Although our patient was previously diagnosed with anterior uveitis, his clinical presentation, examination findings, and ancillary testing pointed to a vascular etiology of acute bilateral vision loss consistent with giant cell arteritis. In a patient >50 years of age, our history elicited several red flags, including severe new-onset headaches, jaw claudication, scalp tenderness, and recent unexplained weight loss.(2) In addition, his ESR and CRP were significantly elevated. Dilated examination of the left eye showed central retinal artery occlusion as well as involvement of posterior ciliary arteries with corneal opacification and hypotony due to anterior segment ischemia; together, the clinical picture favored occlusion of the ophthalmic artery.
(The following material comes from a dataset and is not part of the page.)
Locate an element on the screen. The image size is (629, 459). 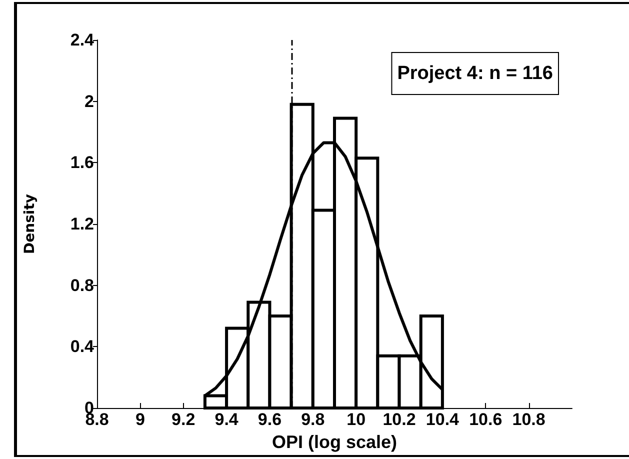
x-tick-label: 10.4 is located at coordinates (443, 420).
It is important to consider the differential diagnosis for acute vision loss to no light perception, because there are few causes for such acute, profound vision loss. One must consider giant cell arteritis, other causes of ophthalmic artery occlusion, optic neuritis (neuromyelitis optica or multiple sclerosis), traumatic optic neuropathy, and nonorganic vision loss. In GCA, up to 21% of cases present with no light perception vision.(3) Although GCA oftentimes presents with evidence of optic disc or retinal ischemia on clinical examination, GCA can less commonly present with anterior segment ischemia,(4) posterior ischemic optic neuropathy, cranial nerve palsies, or Horner’s syndrome.
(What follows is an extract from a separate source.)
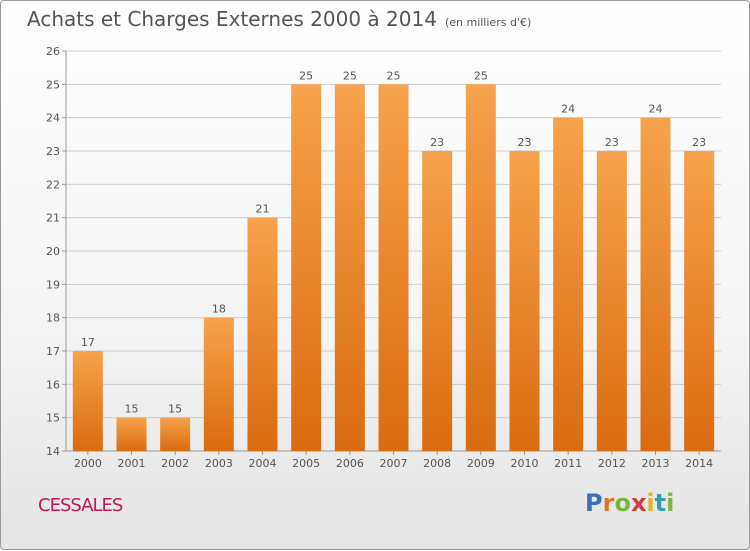 This screenshot has width=750, height=551. I want to click on x-tick-label: 2009, so click(481, 464).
The visual prognosis of this patient presenting with no light perception in both eyes is poor, and he was lost to follow-up after hospital discharge. In a patient with unilateral or less severe vision loss due to GCA, appropriate and timely treatment may prevent a devastating visual outcome.
Figure 5
A, Histopathology (hematoxylin-eosin stain) of temporal artery biopsy showing “intense granulomatous arteritis,” with a nearly occluded artery lumen and inflammation in all vessel layers (original magnification ×10). B, Higher magnification of the segment delineated by the whited box shows multinucleated cells, one of which is indicated by the asterisk (original magnification ×25).